#### Task instructions
Wherever the line that contains "Given: Click the 榜 marker at chart bottom" falls, repeat it and the lines after it exactly until the records end, without any pictures.
(Available data)
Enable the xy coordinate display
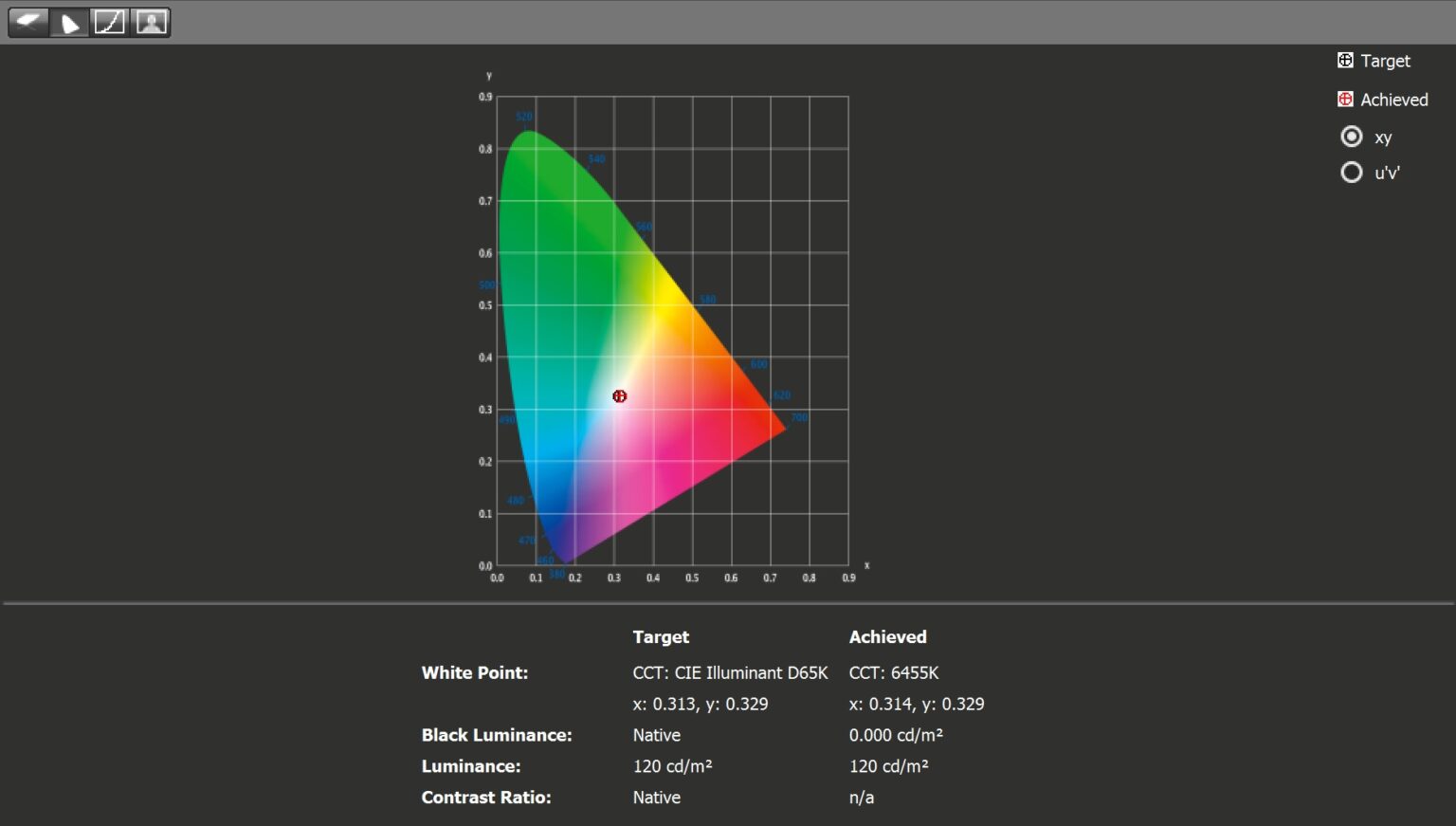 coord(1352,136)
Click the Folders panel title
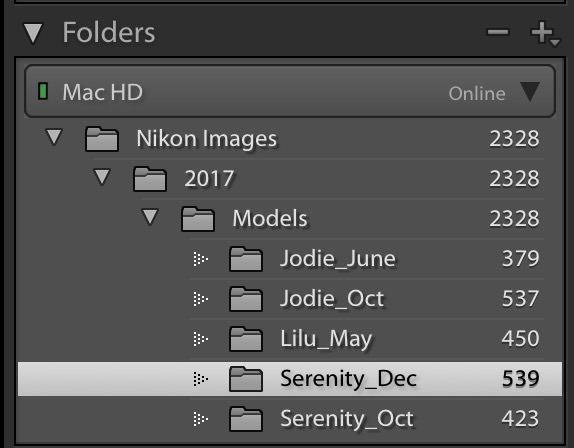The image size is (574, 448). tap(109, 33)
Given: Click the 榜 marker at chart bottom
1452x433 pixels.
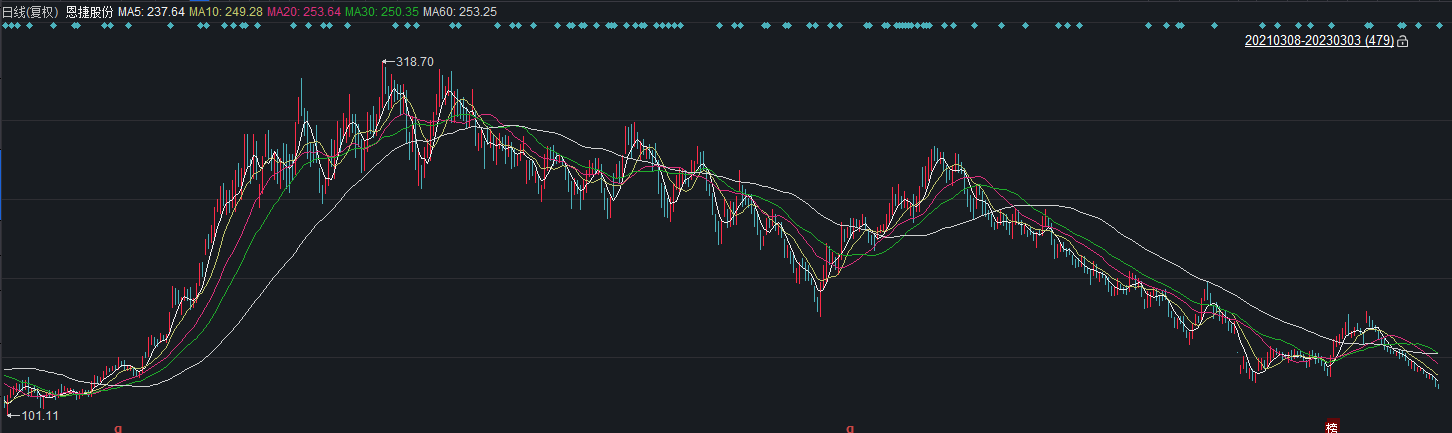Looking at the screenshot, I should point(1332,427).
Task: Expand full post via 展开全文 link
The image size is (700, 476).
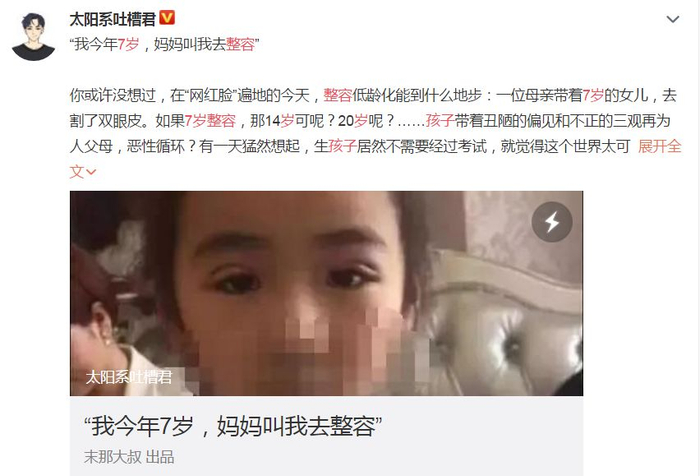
(End Available data)
#### Response to this exercise
Given: Click the 榜 marker at chart bottom
1452x433 pixels.
Looking at the screenshot, I should point(1332,427).
Task: Expand full post via 展开全文 link
The image size is (700, 476).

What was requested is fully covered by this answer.